Ainda uma vez, haverá nisto progresso real? Queremos dizer, no que respeita às noções fundamentais da vida? Não será simples explosão de egoísmo, de individualismo excessivo, de impiedoso struggle for life, de descaso dos mais fracos e da brutalidade primitiva transposta para a arena contemporânea das lutas — o conflito perene na conquista das riquezas? Não será uma forma peculiar de ferocidade atávica a invocar pretensos direitos e proclamar alvo último o vivre sa vie, sem cogitar dos demais que se curvam ante uma série da categorias de deveres? Não valerá por substituir a um ideal qualitativo, uma lei social grosseiramente quantitativa, em que a medida adotada é a dos recursos materiais para se satisfazerem todos os apetites, os mais subalternos quase sempre?...
Bem se compreende, nessas condições, como o explodir de paixões inferiores baniu o cogitar sereno, altruísta, de noções mais puras. O eu substituiu o amor ao próximo. Por que constranger-nos, limitar nossas aspirações, se possuímos meios para as satisfazer? Nosso semelhante só nos serve enquanto útil. Para que o velho credo de piedade e de amor? Por que lenir dores que são alheias, ou enxugar lágrimas que não correm de nossos olhos?
Carpe horam no sentido de aproveitar doçuras da existência, tal se tornou o lema inspirador de toda atividade.
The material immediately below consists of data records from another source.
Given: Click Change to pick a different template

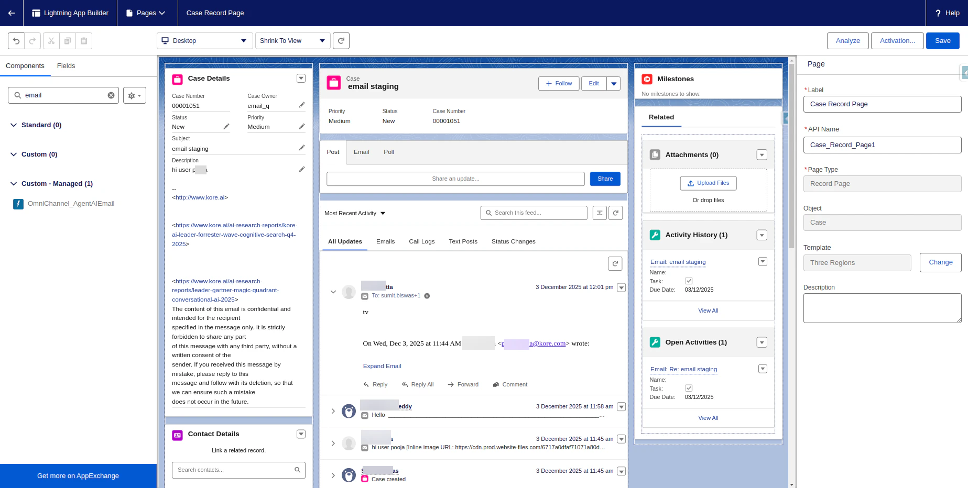Looking at the screenshot, I should (x=940, y=262).
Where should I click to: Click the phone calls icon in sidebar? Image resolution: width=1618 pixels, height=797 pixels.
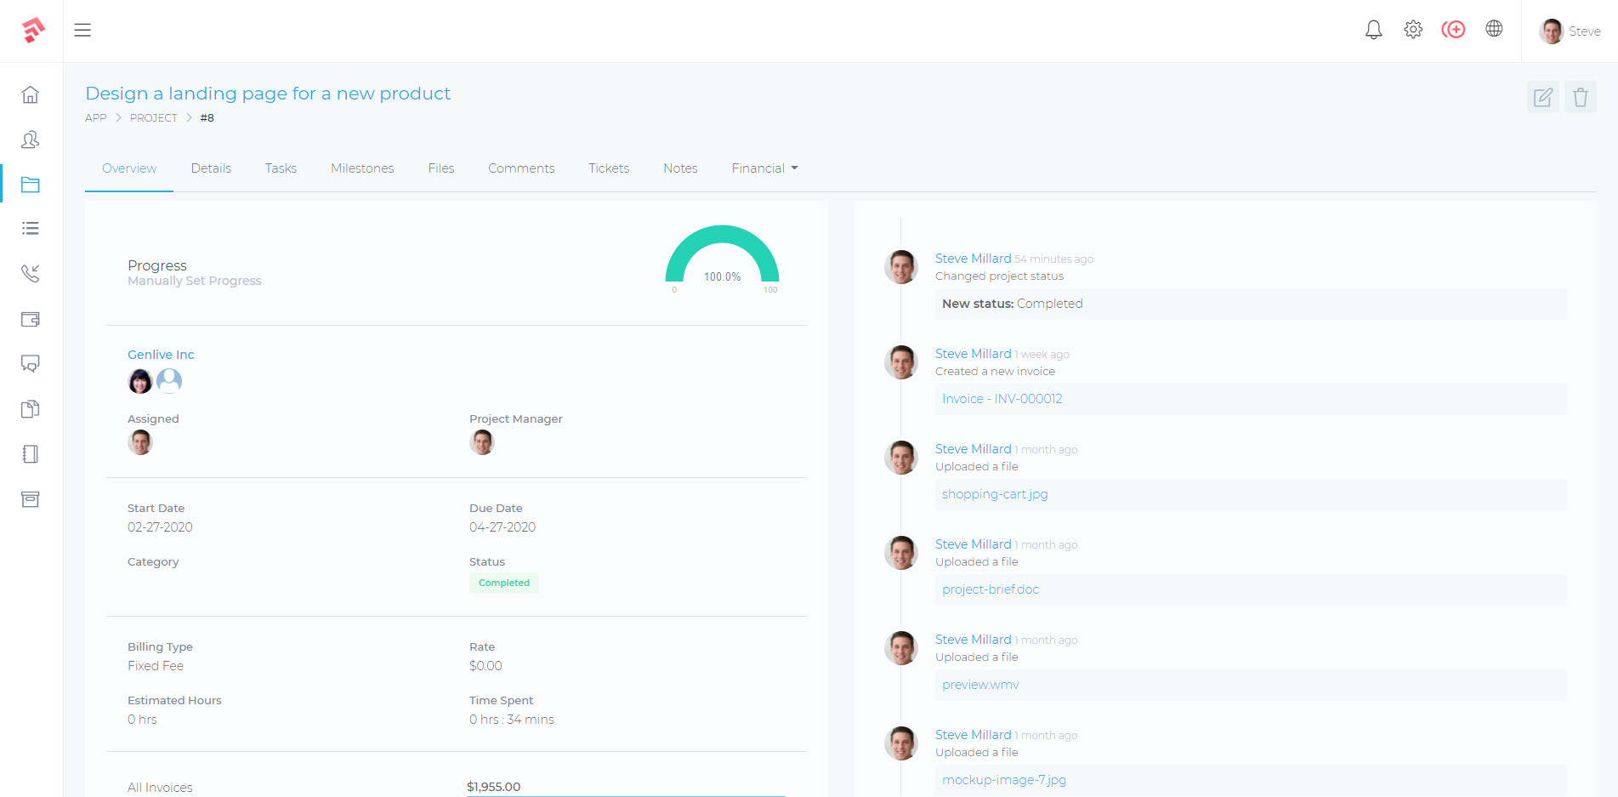point(31,274)
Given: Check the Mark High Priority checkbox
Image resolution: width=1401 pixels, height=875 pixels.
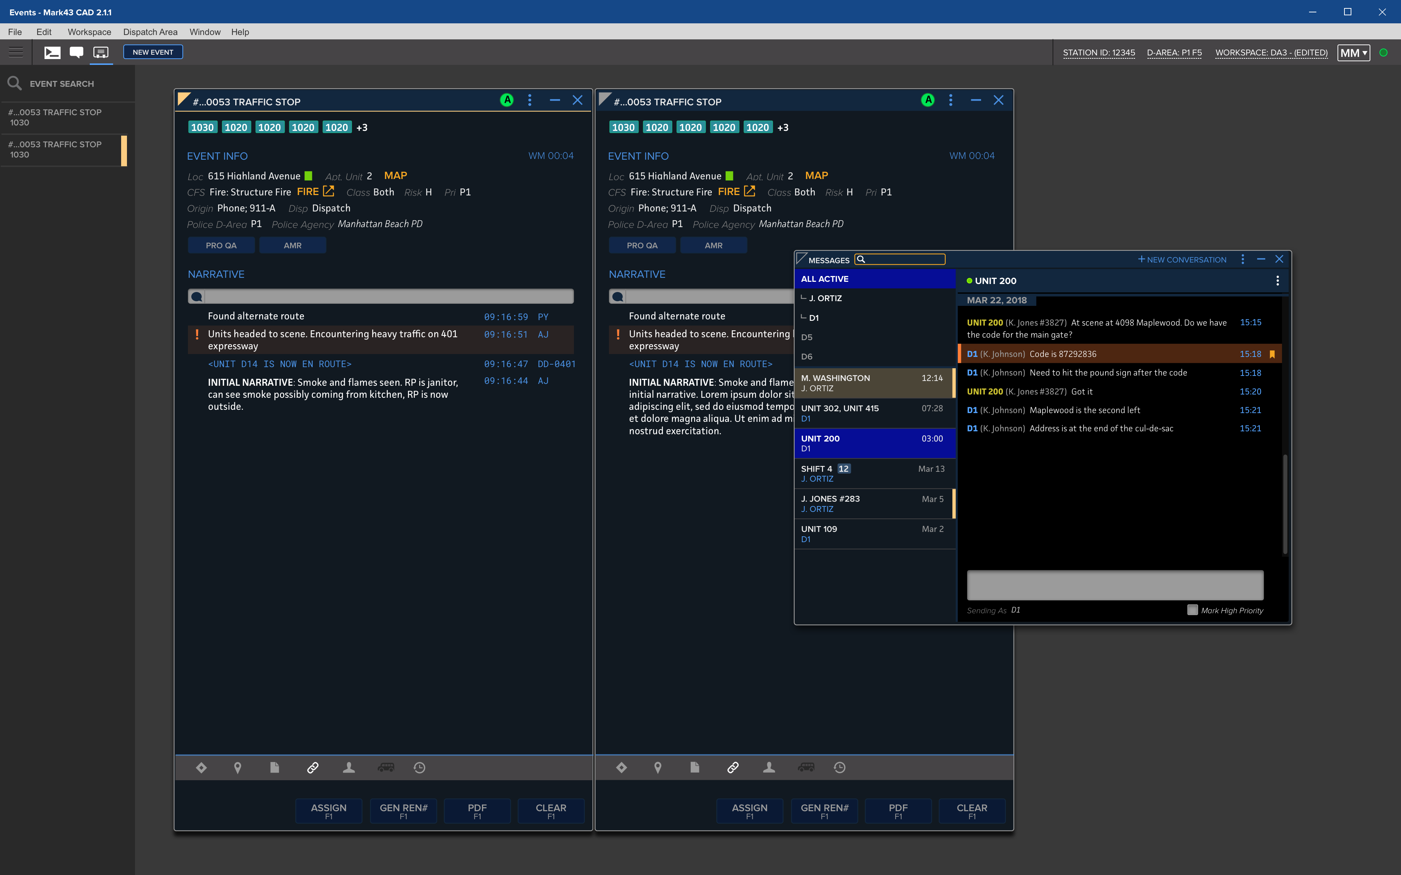Looking at the screenshot, I should tap(1192, 610).

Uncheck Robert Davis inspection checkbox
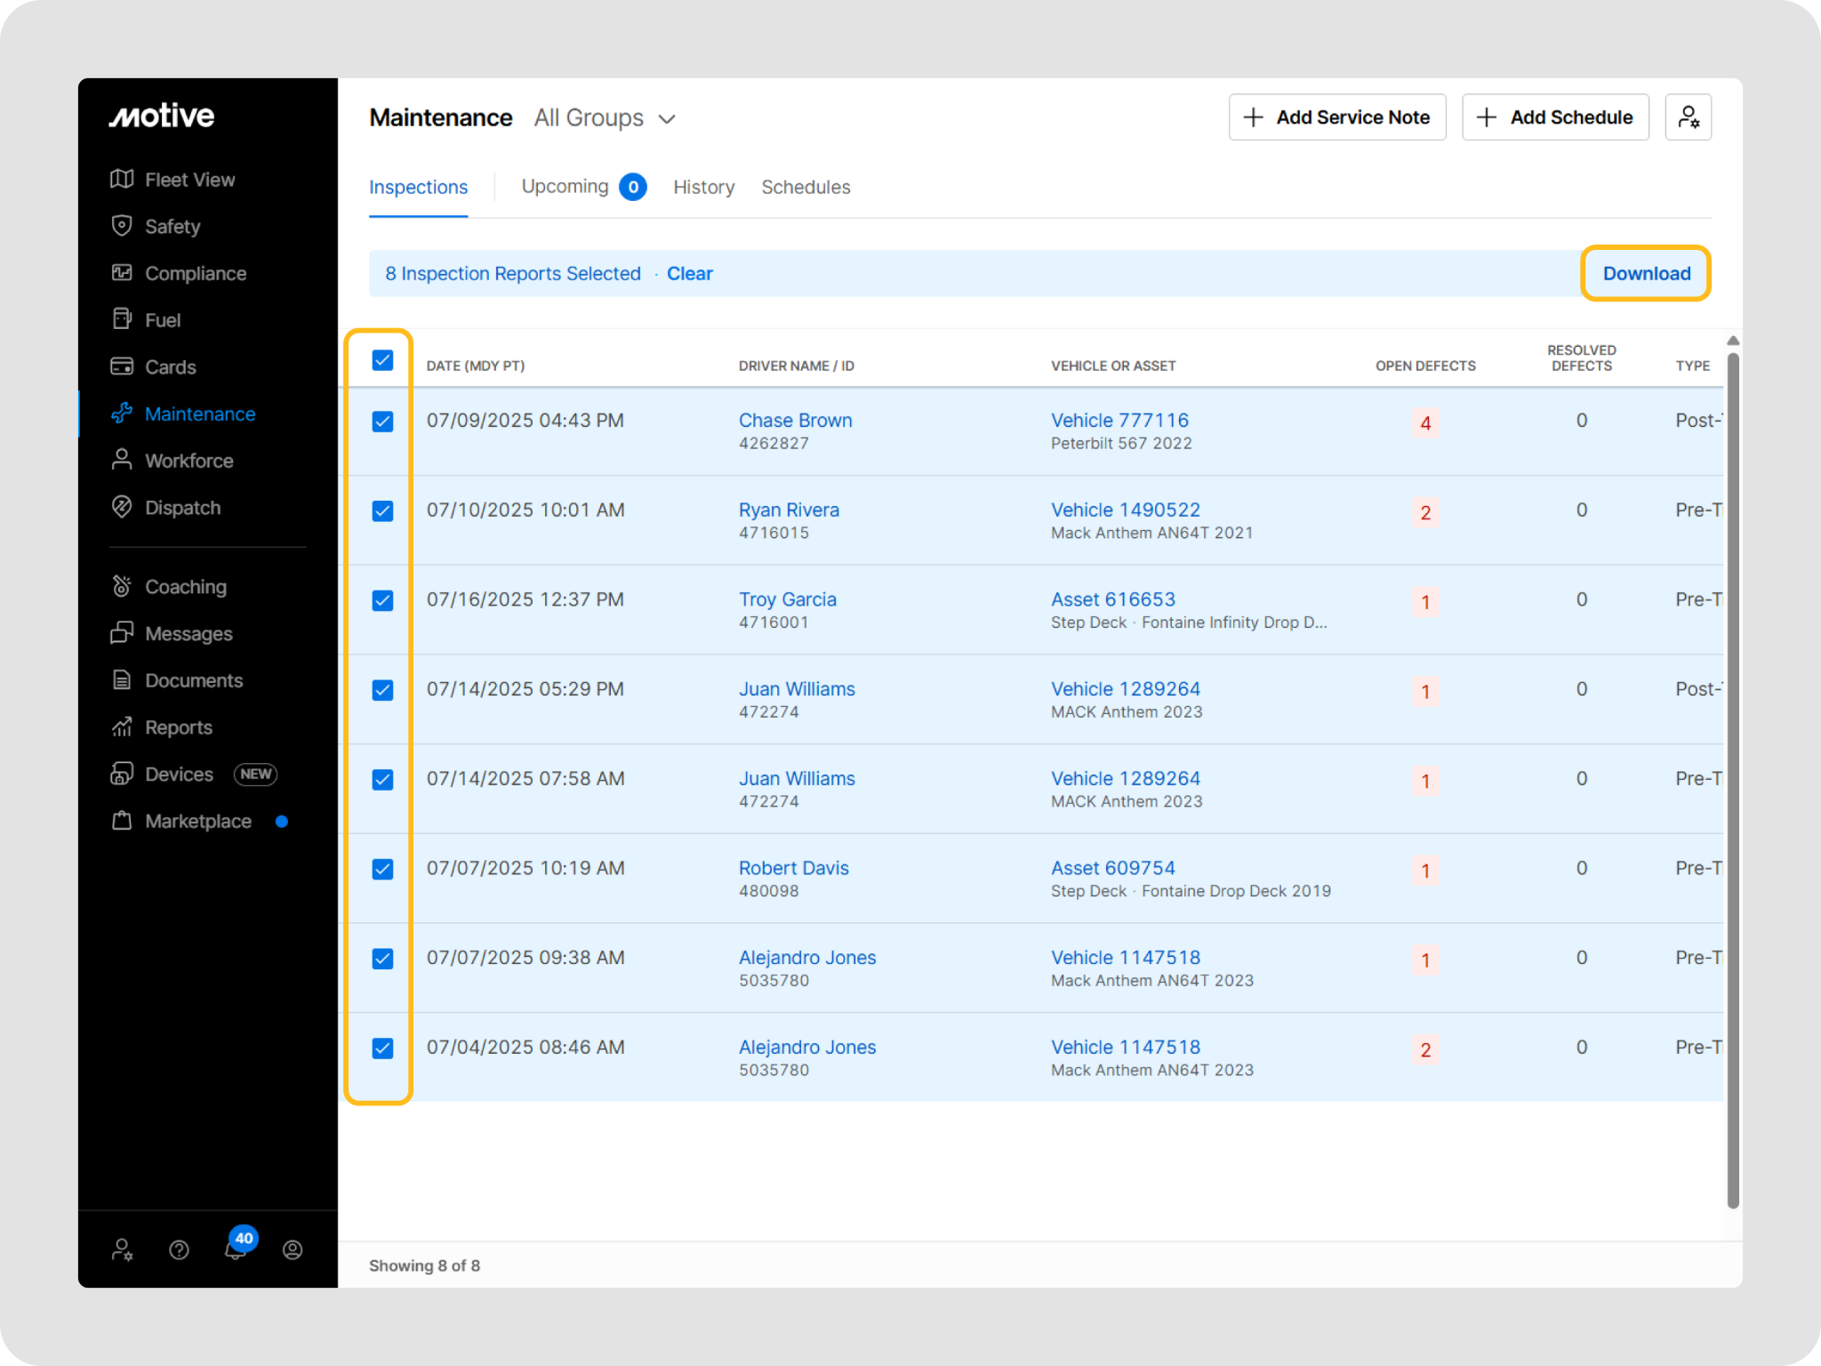pos(382,869)
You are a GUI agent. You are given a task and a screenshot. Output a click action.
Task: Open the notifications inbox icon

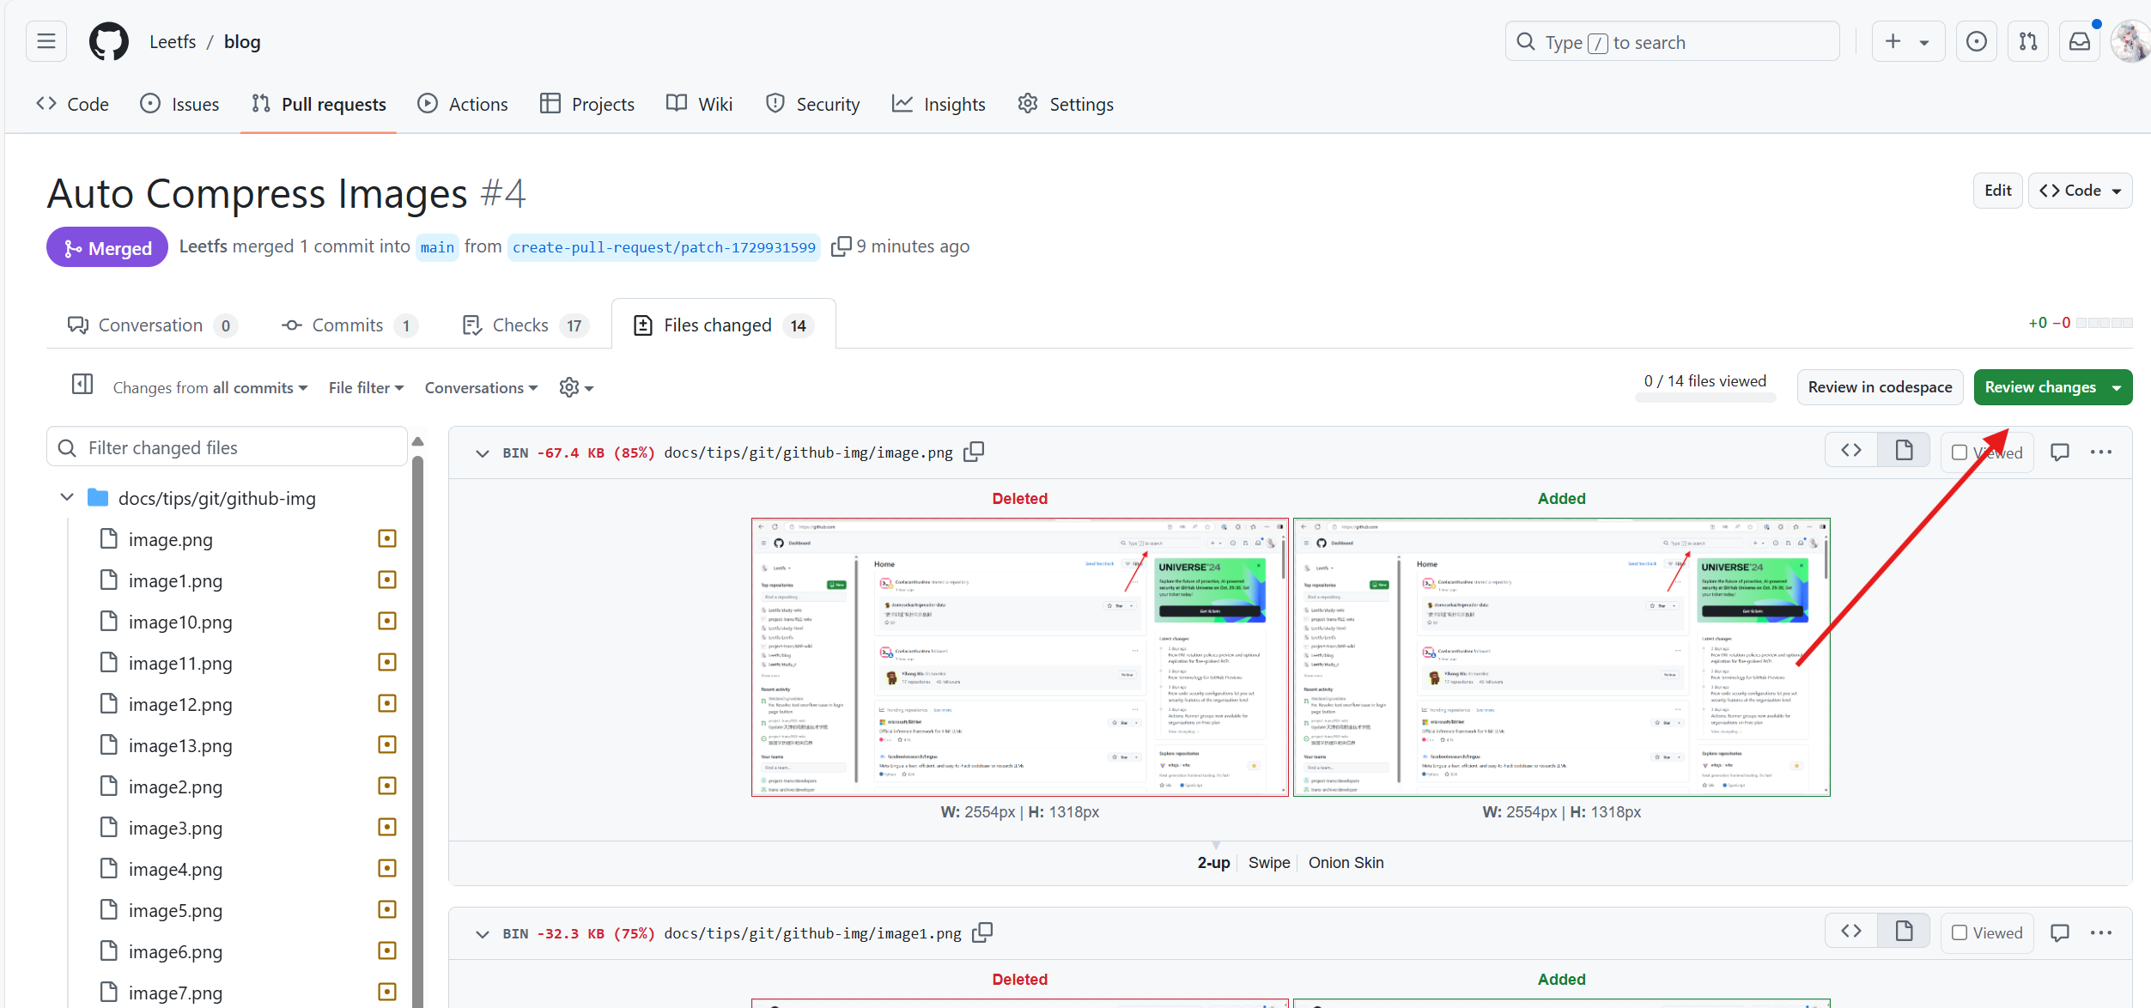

E nos livros, na imprensa, nos debates parlamentares, tudo se subalternizou a uma simples questão de dinheiro e de gosto, cada qual, na concorrência dos egoísmos, procurando puxar para si o maior quinhão, sem respeito do alheio, sem dó pelo sofrimento do próximo, sem alçar a vista para mais alto do que o horizonte dos interesses.